» EXERCISE AIM: Copy word for word the passage of the MARC documentation that begins at the words "Dictionary structure" and stops after the words "of the model.".

━━ GIVEN TEXT

Convert a Record to binary MARC21

use marc_rs::{MarcFormat, Encoding};

let format = MarcFormat::Marc21(Encoding::Utf8);
let raw = format.to_raw(&record)?;
std::fs::write("out.mrc", raw.as_bytes())?;

JSON serialization

let json = serde_json::to_string_pretty(&record)?;
let record: marc_rs::Record = serde_json::from_str(&json)?;

How dictionaries work

The translation between raw MARC fields and the Record model is driven by two JSON files: resources/marc21.json and resources/unimarc.json. These files are compiled into the binary via include_str!.

Dictionary structure

{
  "name": "marc21",
  "leader": [ ... ],
  "encoding_indicator": { ... },
  "rules": { ... },
  "blocks": [ ... ]
}

`leader`

List of positions within the 24 bytes of the ISO2709 leader. Each entry extracts one or more bytes and translates them to a field of the model.

{ "position": 6, "target": "record_type", "rules": [
    { "raw": "a", "value": "languageMaterial" },
    { "raw": "g", "value": "projectedMedium" }
]}

→ Byte 6 of the leader becomes record.leader.record_type.

`encoding_indicator`

Indicates where to read the character encoding:

MARC21: byte 9 of the leader ("a" = UTF-8, = MARC-8)
UNIMARC: subfield $a of field 100, positions 26–28 ("50" = UTF-8, "01" = ISO-5426)

`rules`

Named reusable translation tables. Example: the "languages" table is shared by all language fields to translate "fre" → "french", "eng" → "english", etc.

━━━━
━━ DATA EXCERPT

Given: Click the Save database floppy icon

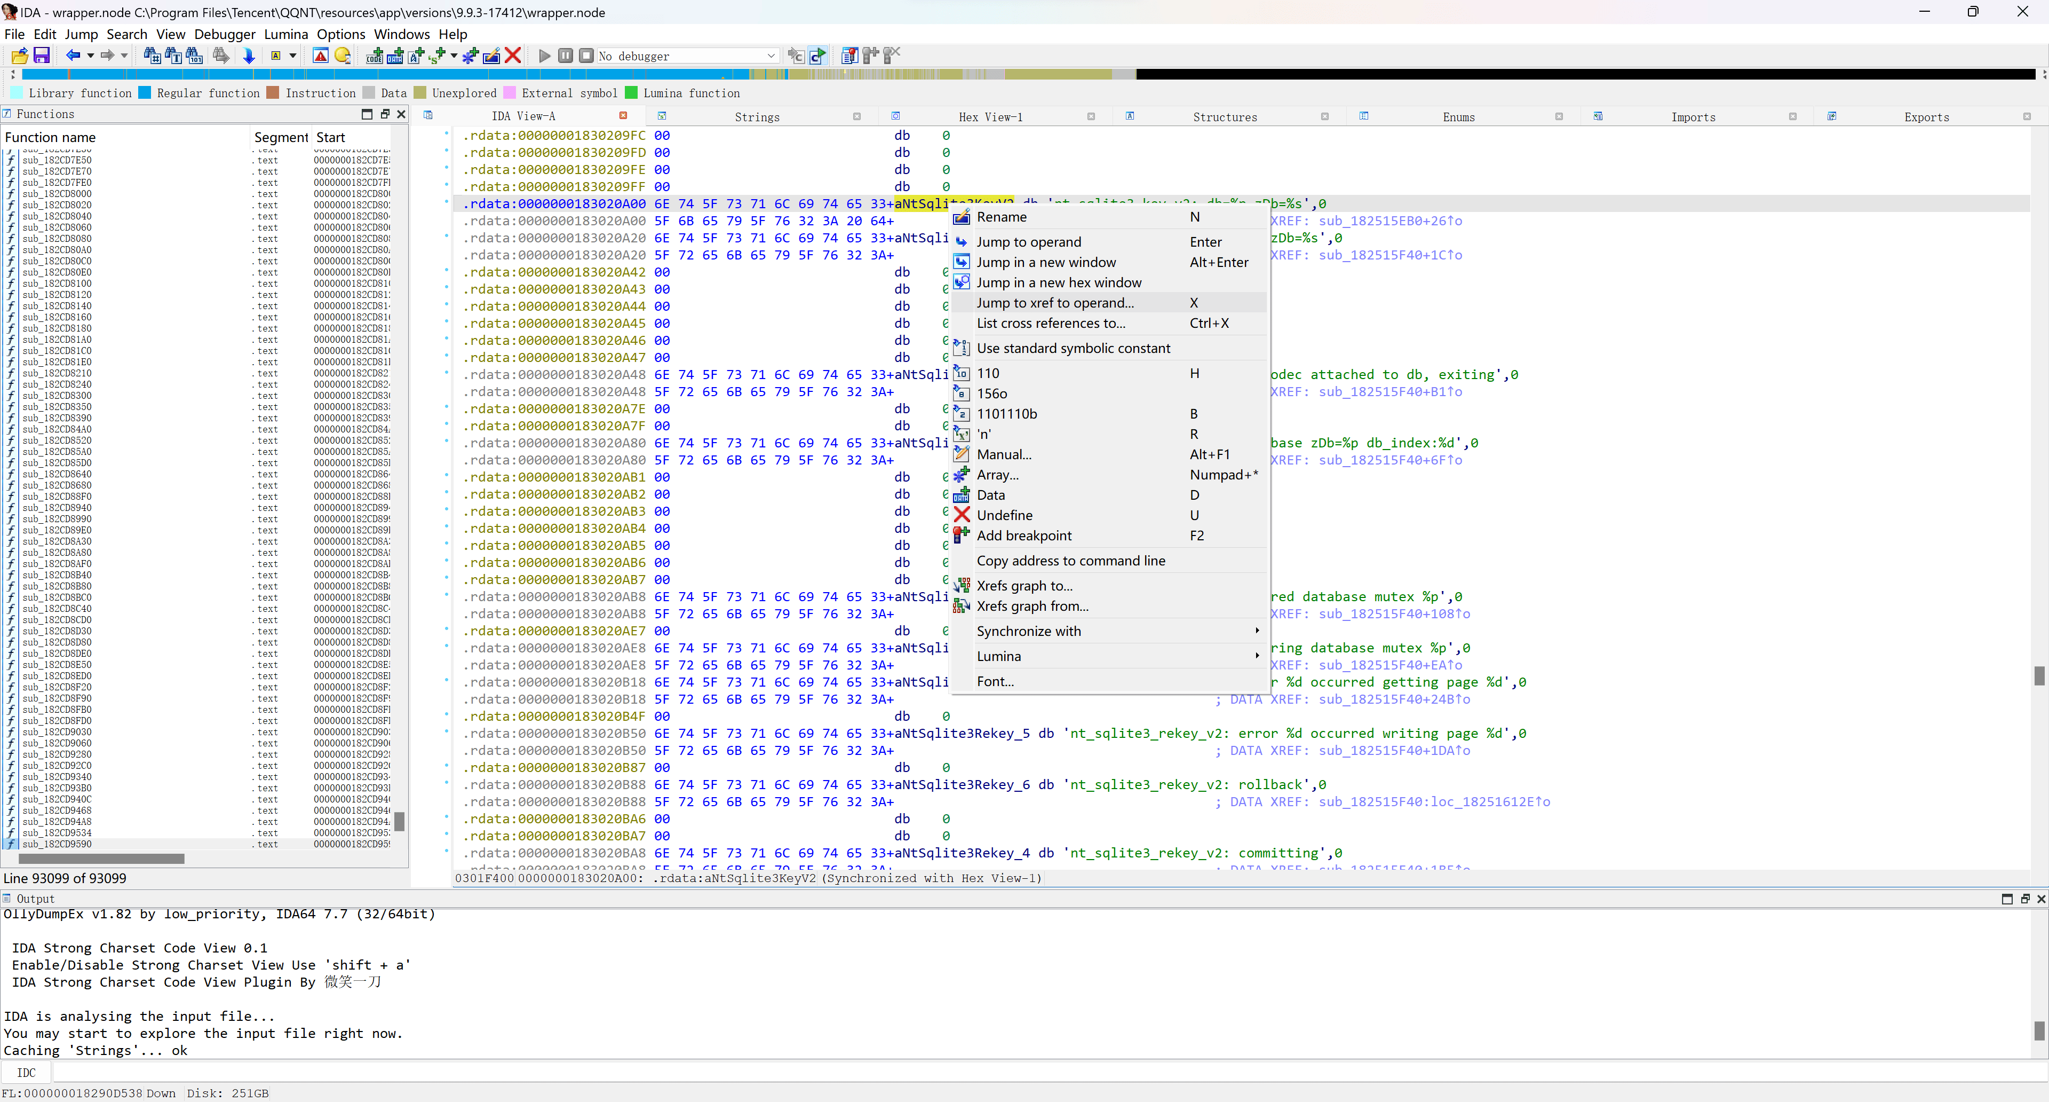Looking at the screenshot, I should [x=41, y=56].
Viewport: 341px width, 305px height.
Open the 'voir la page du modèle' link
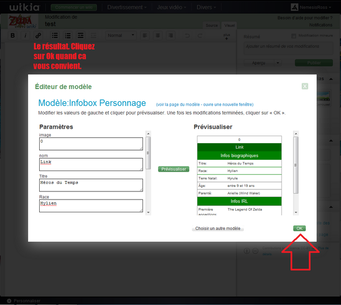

━━━━

» SOLUTION FOR THIS PROBLEM:
Dictionary structure

{
  "name": "marc21",
  "leader": [ ... ],
  "encoding_indicator": { ... },
  "rules": { ... },
  "blocks": [ ... ]
}

`leader`

List of positions within the 24 bytes of the ISO2709 leader. Each entry extracts one or more bytes and translates them to a field of the model.